Page 27 of The Alias Agenda


Font Size:

I crept into the hallway on silent feet and saw a large figure coming in the front door. The afternoon light blazing in the front windows backlit the figure to the point I couldn’t make it out.

I raised the umbrella, ready to strike, and let out a shout that was half scream and half battle cry.

“Whoa!” Bray said and threw up his arms. I came inches from hitting him with the umbrella. “It’s me!”

My heart nearly punched a hole right through me. I took a heavy breath and searched for my bearings. “What are you doing here, Bray?”

He wore a duffel bag looped over his shoulder. He held a set of keys in the hand he had raised like he was telling me not to shoot. “You told me to come over.”

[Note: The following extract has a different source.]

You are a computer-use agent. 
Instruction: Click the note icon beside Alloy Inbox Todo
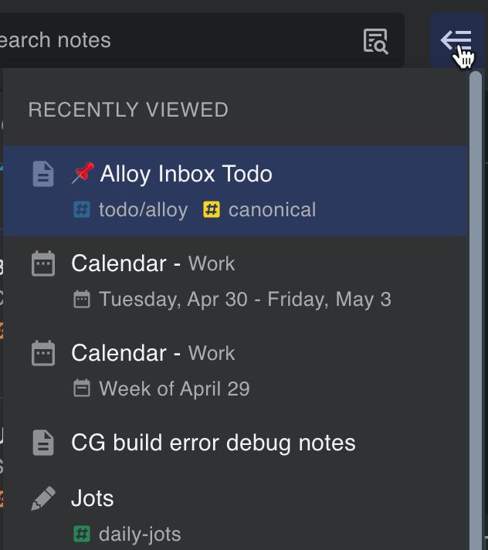point(43,174)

Memory of our texting conversation fought its way back through the adrenaline screaming in my veins. “You could have knocked! You’re lucky I didn’t hit you!”

He quietly laughed and eyed the collapsed stick of black nylon in my hand. “With all due respect, that’s an umbrella.”

I shot a glare at him. “Do you want to see what kind of damage I can do with an umbrella?”

He visibly swallowed at the threat in my voice.

“Why do you even have a key?”

He paused and frowned. “Who do you think stocked your house?”

The realization landed like a stone on my head. Thought of Bray picking out groceries for me and changing my linens struck me as odd. It also put a curious warmth in my chest; he had obviously done it with great care.

“Oh,” I said, and tossed the umbrella on the coffee table, still a little rattled.

A few beats of silence passed between us.

He adjusted the strap on his shoulder. “So,” he eventually said, “it would be good to set these up facing the street. I was thinking one in the dining room and one in the bedroom.”

I thought of making a snarky comment about one at the front door to catch intruders too, but I kept quiet. Instead, I gestured to the dining room. “Be my guest.”

He still wore the T-shirt and jeans he’d worn to the park and on our fake date. I watched the muscles in his back move when he walked past me and lifted the duffel bag from his shoulder.

“Do you want something to drink?” I asked him, the words tumbling from my mouth.

He cast a look back at me. “Sure.”

I entered the kitchen and opened the fridge.

“I’ll take a seltzer,” he said before I even asked.

I smiled to myself at the thought that he knew what was in the fridge because he had put it there. I grabbed a silver can and tapped the top of it with my nails.

“So, did they, like, give you a budget and send you to Pottery Barn?”

He set the duffel bag on the dining table and unzipped it. “Something like that,” he said with a smile. He began pulling out a tangle of electronics: small circular cameras with little pedestal feet and dotted lights on their faces for night vision.

“Well, you did a good job,” I conceded and snapped open the can. I found a glass in the cabinet and poured it in.

“Thanks,” he said and took it when I offered. “For the drink and the compliment.”

“Mm-hmm.”

Something, perhaps his bulky frame in Saturday casual clothing standing in my dining room looking like a handyman come to fix my router, compelled me to keep probing.

“Is your house this nicely decorated?”

He pulled up the blinds a few inches to balance the smallcamera on the windowsill. Then he bent over so he was eye-level with it and left me staring at his back pockets. “I mean, I try, so I’d like to think so.”